Sotto la spinta di un’opinione pubblica che da anni chiedeva una materia prima senza glifosato e Don, la cosiddetta vomitossina, il mercato si è dovuto adeguare. La bassa contaminazione da glifosato e l’assenza di alcune micotossine rispetto alle indagini analitiche svolte dal nostro giornale in anni recenti, raccontano di un frumento diverso, “coltivato in aree meno umide e per questo più solarizzato”, spiega al mensile leader nei Test di laboratorio contro le truffe ai consumatori il professor Alberto Ritieni, grande esperto dei micotossine. La presenza contenuta di glifosato, poi, segnala l’impiego di un grano meno trattato di quello del Nord America che è “essiccato” chimicamente con il noto erbicida della Monsanto, ritenuto “probabile cancerogeno” dalla Iarc.

In altre parole i nuovi risultati delle analisi del Salvagente confermano che la materia prima è oggi diversa da quel grano, canadese e statunitense, spesso troppo contaminato dal Don e con residui di glifosato davvero preoccupanti. “L’industria italiana ha dovuto cambiare le rotte dell’approvvigionamento perché i consumatori hanno chiesto di cambiare la pasta”, spiega Rolando Manfredini, responsabile Sicurezza alimentare della Coldiretti.
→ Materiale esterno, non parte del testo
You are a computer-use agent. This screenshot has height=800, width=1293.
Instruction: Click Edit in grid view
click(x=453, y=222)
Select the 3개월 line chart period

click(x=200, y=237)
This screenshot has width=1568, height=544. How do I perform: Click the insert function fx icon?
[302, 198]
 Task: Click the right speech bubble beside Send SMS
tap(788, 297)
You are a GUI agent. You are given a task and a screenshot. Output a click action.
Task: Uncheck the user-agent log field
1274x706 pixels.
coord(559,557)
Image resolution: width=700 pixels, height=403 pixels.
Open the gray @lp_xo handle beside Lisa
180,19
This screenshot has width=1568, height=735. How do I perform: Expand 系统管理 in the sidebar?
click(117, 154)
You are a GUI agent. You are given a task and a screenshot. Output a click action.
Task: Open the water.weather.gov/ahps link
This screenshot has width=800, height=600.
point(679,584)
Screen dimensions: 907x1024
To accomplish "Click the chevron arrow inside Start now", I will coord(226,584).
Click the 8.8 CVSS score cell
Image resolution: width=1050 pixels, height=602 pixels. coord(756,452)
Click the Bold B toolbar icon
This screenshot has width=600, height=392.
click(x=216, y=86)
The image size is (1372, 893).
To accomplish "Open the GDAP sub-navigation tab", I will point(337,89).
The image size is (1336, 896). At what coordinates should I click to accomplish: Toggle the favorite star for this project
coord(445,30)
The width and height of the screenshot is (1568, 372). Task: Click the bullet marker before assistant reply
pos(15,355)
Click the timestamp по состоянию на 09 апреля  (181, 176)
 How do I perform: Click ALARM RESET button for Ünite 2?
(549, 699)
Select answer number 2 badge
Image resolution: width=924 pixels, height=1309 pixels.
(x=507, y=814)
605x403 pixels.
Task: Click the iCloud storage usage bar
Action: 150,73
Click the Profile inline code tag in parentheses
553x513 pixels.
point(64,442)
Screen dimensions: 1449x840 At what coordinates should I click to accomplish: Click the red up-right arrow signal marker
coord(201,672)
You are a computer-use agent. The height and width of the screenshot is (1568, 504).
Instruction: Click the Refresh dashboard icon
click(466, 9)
E la conferma arriva direttamente dai dati Istat sulle importazioni cerealicole: in meno di due anni, dal 2016 ad oggi, il grano canadese si è letteralmente azzerato passando da oltre un miliardo di chili ad appena 43 milioni nel primo semestre 2018. Nello stesso periodo il “duro” statunitense è sceso di quasi il 60% mentre parallelamente il grano francese ha per due anni di seguito raddoppiato i quantitativi, passando da quinto ai primissimi posti tra i fornitori di frumento dell’Italia.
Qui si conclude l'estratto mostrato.